Pas moins de 150 œuvres, dont près de 50 monumentales, sont ainsi présentées au public et font l'objet d'un parcours découverte.
Le couple Desfemmes a aussi intégré, comme au MOMA ou au Musée du Louvre-Lens, la muséothérapie ou le «caring museum» qui vise à apporter du bien-être à un public fragile.
Si nous applaudissons des deux mains cette fantastique initiative entreprise par Mireille et les collectionneurs-mécènes, nous regrettons qu'une telle réalisation ne soit pas à célébrer en terre basque et, osons le dire, en terre biarrote.

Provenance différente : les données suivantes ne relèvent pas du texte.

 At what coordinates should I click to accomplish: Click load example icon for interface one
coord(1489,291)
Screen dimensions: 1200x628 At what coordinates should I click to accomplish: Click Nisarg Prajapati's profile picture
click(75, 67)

En d'autres circonstances et en présence d'autres acteurs de la municipalité, le parc de la villa Fal aurait pu servir d'écrin aux œuvres de Louis Derbré. Une synergie entre la création d'hier, celle d'aujourd'hui et de demain, au travers d'une Maison d'Artistes d'envergure, avec ateliers et résidences d'artistes, aurait pu voir le jour. Mais il est vrai que la villa Fal restera de ce mandat municipal le symbole des occasions ratées et d'une faillite intellectuelle d'élus incapables de créer la ville du futur, préférant répondre aux sirènes d'un petit gain immédiat.
Le rôle d'une ville comme la nôtre est sans doute, avant tout, d'être à l'avant-garde de propositions culturelles. Encore un rendez-vous manqué à ajouter à la longue liste...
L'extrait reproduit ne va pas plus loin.